> _Problem statement_
Note every line in the entries that contains the string "agent", and copy it.

• • • •

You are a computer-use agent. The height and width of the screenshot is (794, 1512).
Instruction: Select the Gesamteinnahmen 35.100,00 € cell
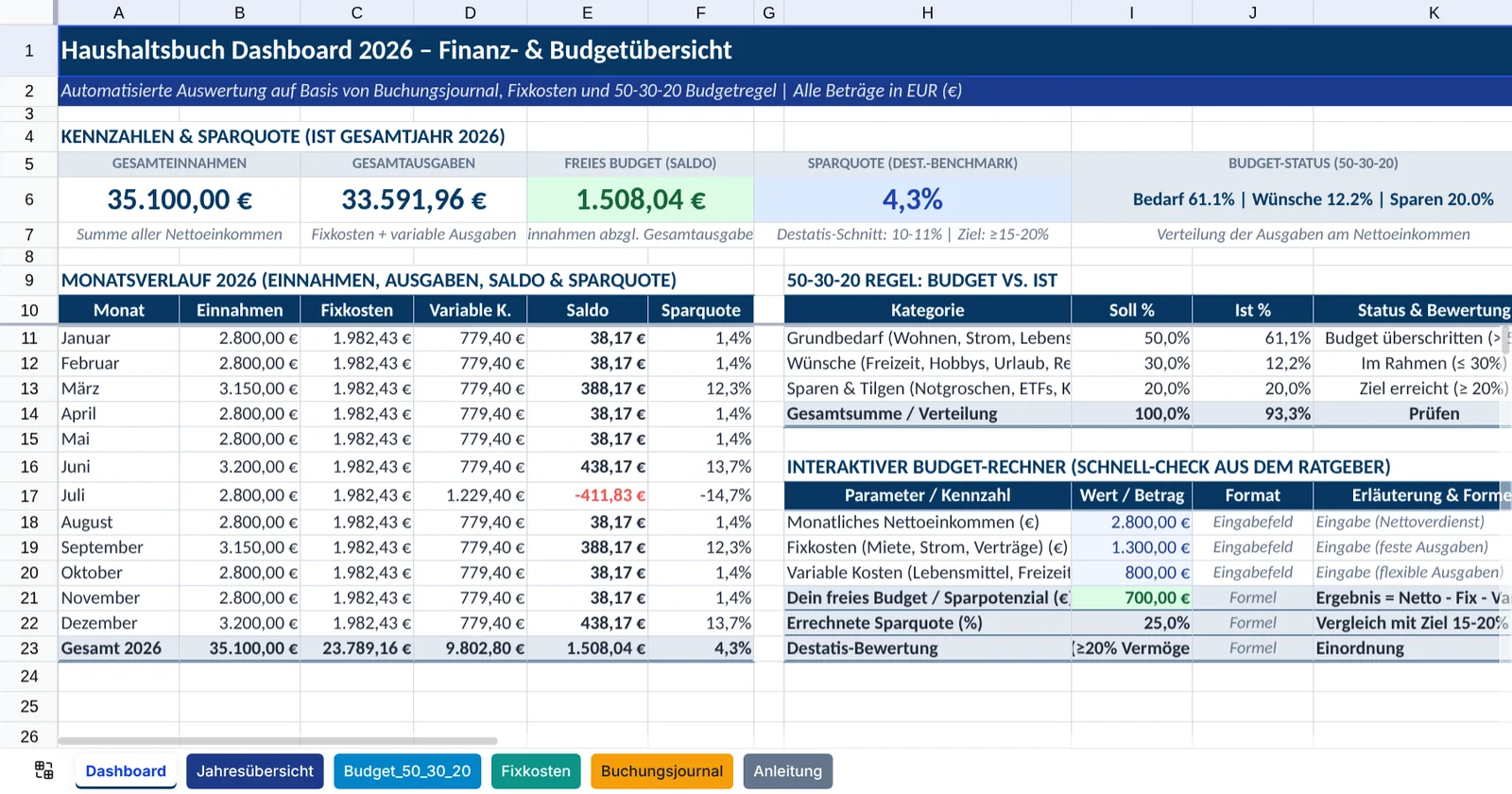click(x=180, y=199)
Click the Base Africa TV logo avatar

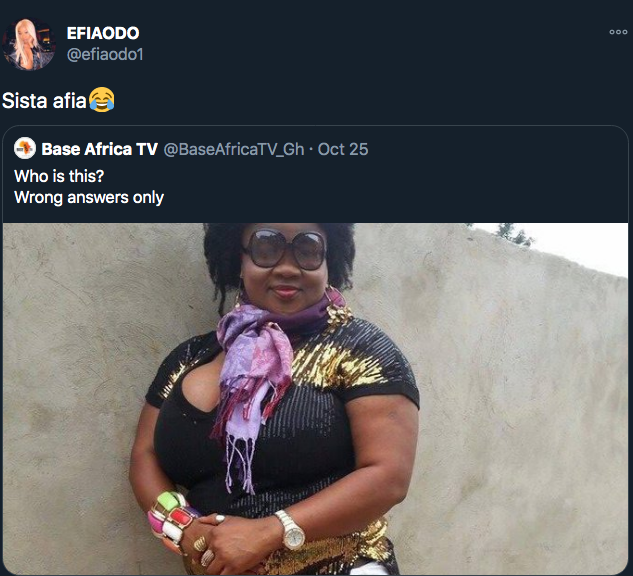[25, 148]
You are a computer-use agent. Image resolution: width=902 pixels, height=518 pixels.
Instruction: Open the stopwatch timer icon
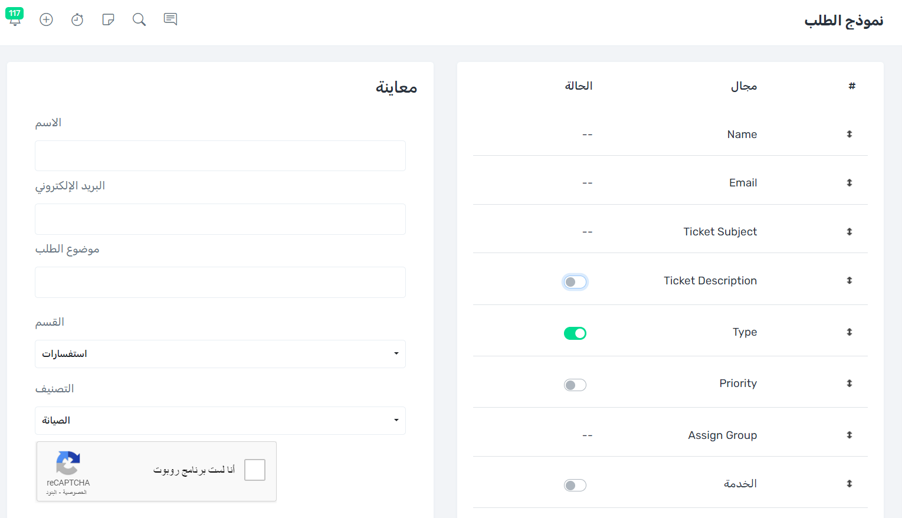77,20
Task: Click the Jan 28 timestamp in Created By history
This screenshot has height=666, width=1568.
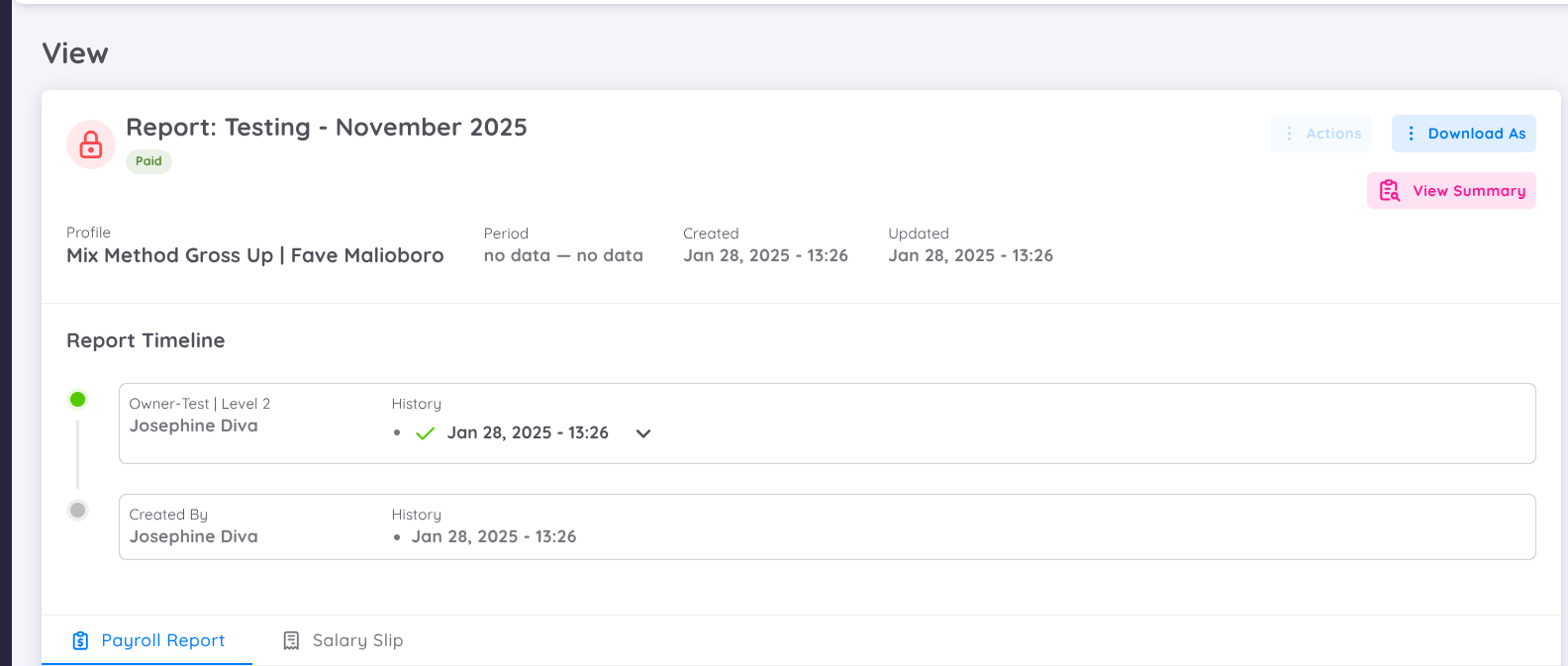Action: click(x=494, y=536)
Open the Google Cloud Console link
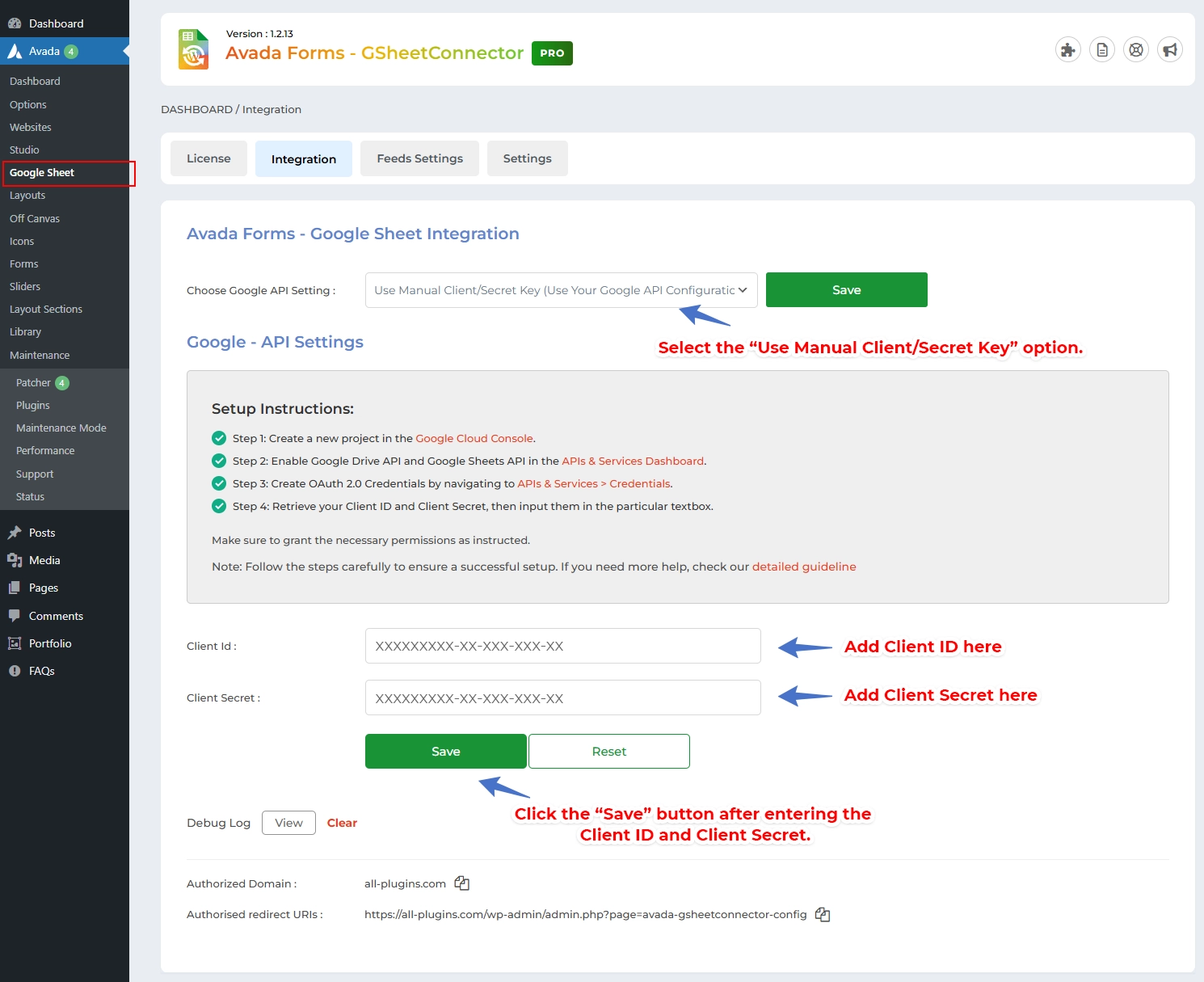Screen dimensions: 1204x982 [474, 438]
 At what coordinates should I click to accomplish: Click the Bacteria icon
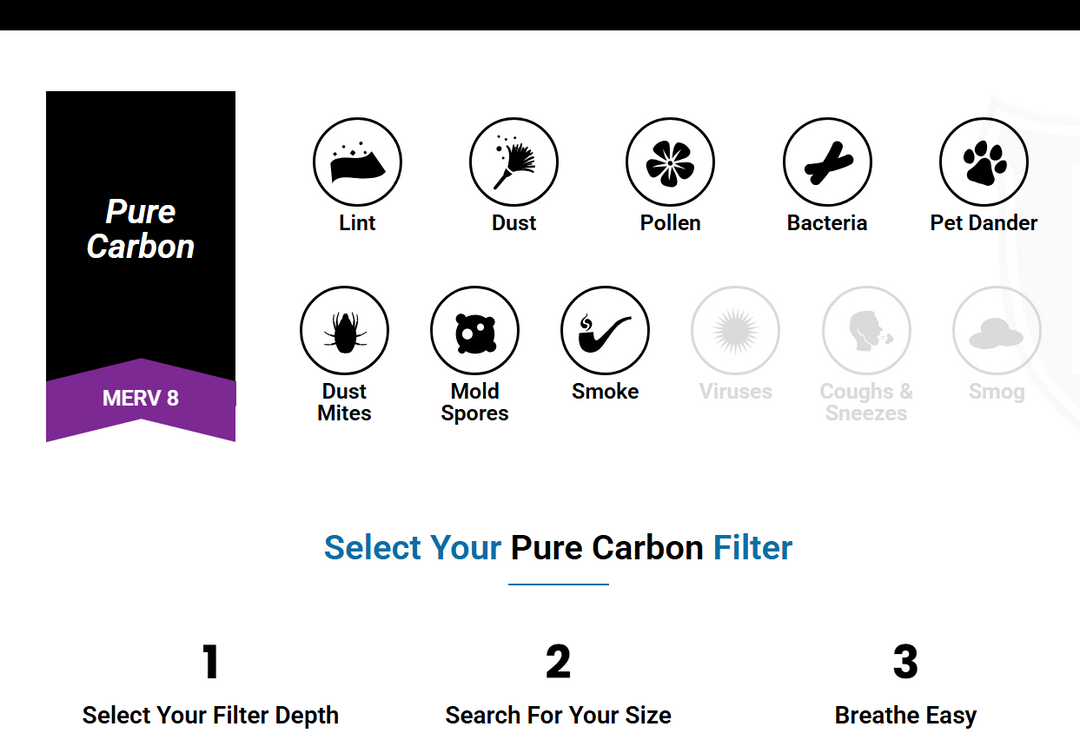point(827,162)
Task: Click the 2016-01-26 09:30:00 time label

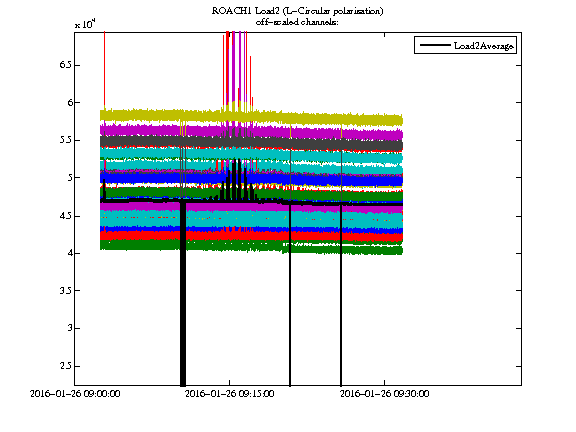Action: click(x=384, y=394)
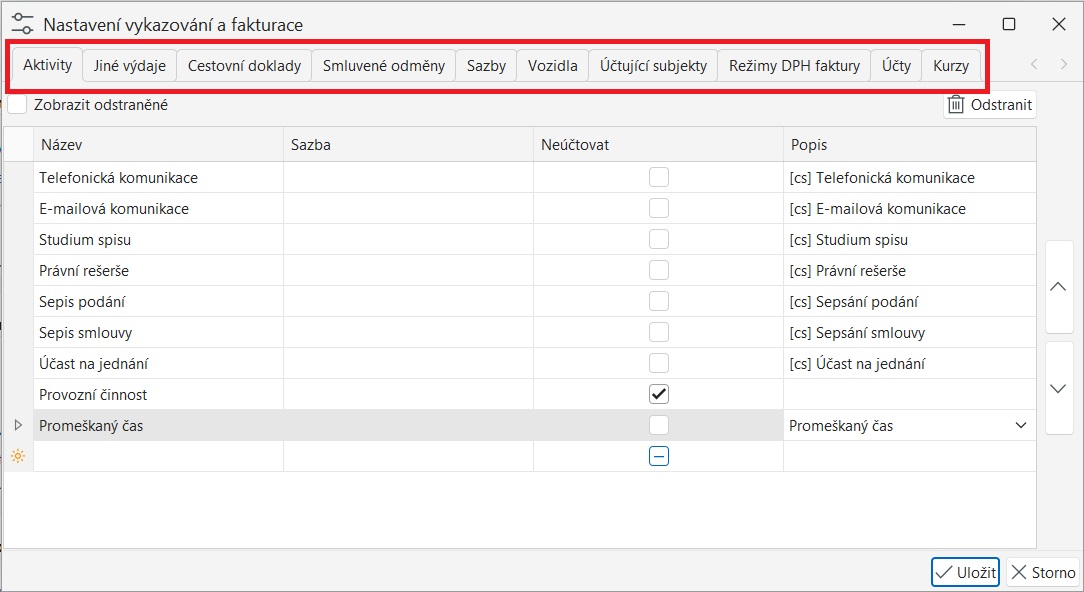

• • • •

> _Output of the exercise_
You are a computer-use agent. The height and width of the screenshot is (794, 1512).
You are a computer-use agent. Image resolution: width=902 pixels, height=518 pixels.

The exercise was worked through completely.